The basic question is why did it get hot to begin with? I'd put the nose uphill, fill the block thru the upper radiator hose, put the heater on full blast and get the air bubble out. I'd then replace the radiator cap and do further diagnosis. It may have gotten hot just because the coolant was low and the radiator cap bad. It may have a coolant leak somewhere.
I'm not sure why Tango thinks there's restricted coolant flow? Has that been determined.? Simply looking into the radiator with the engine running after it's warmed up should answer that question.

Beagle 05-25-2012 11:27 AM

I agree – air in the system, he must have run it low.
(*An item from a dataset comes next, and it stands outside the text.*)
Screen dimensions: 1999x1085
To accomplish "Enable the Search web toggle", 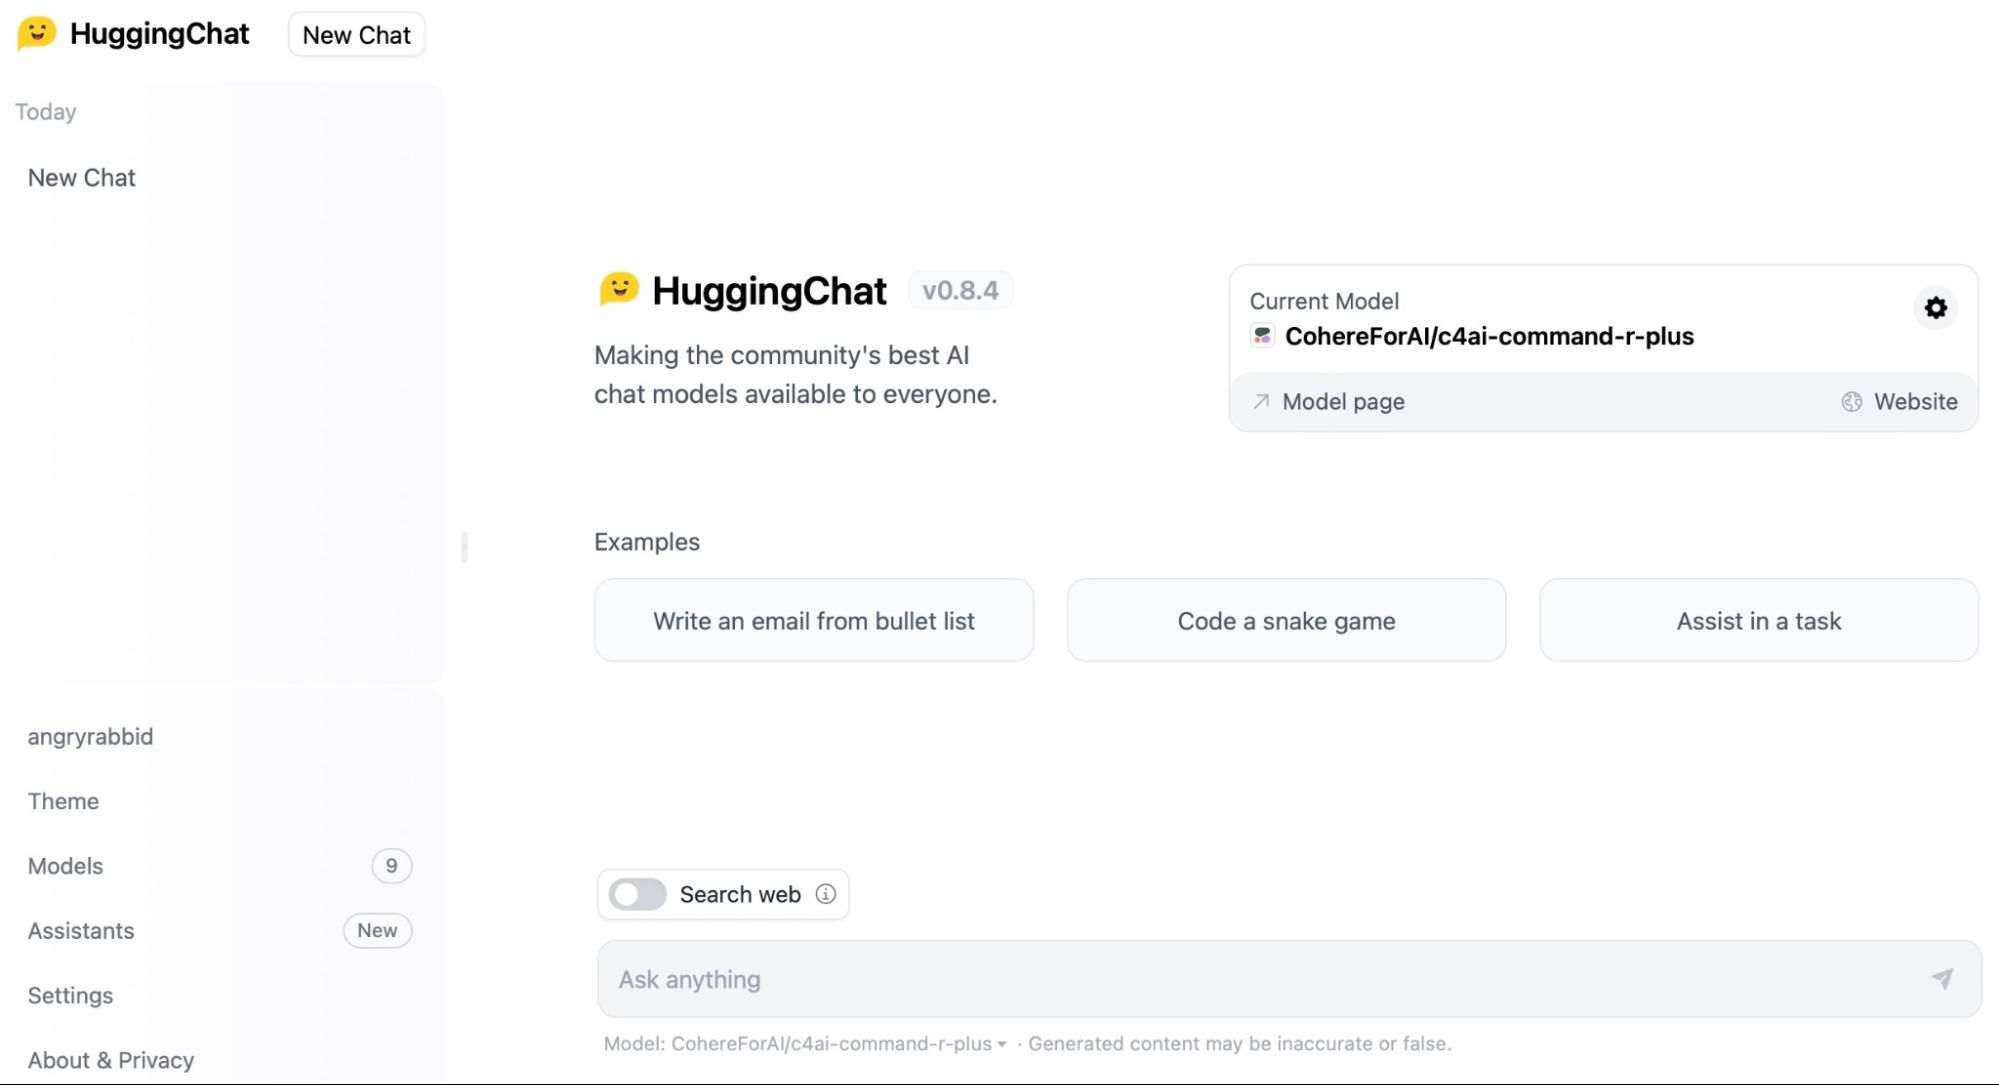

You must bleed air out of the system thoroughly. Localized boiling in air pockets in the cyl head will blow open a new radiator cap even if coolant in the lower radiator is cold. These engines are particularly quirky in that respect.

1) Get the car facing up a steep incline.

2) Open both heater valves wide.

3) Remove the bleed plug on the thermostat housing and fill the radiator with the engine idling.

4) Keep adding water until no more air comes out of the housing and replace plug.

rgnprof 05-25-2012 07:00 PM

Well, got most of it fixed. Put it up on ramps and bled the air (although I don't think that was the problem). Put a new cap and thermostat in and drove it around for a while - laser temps were all well within specs and no leaking!

Only problem, is no heat still - since it's summer time in Oklahoma we'll tackle this problem later. I replaced the dreaded servo with an aluminum one several years ago and have had no problems with it.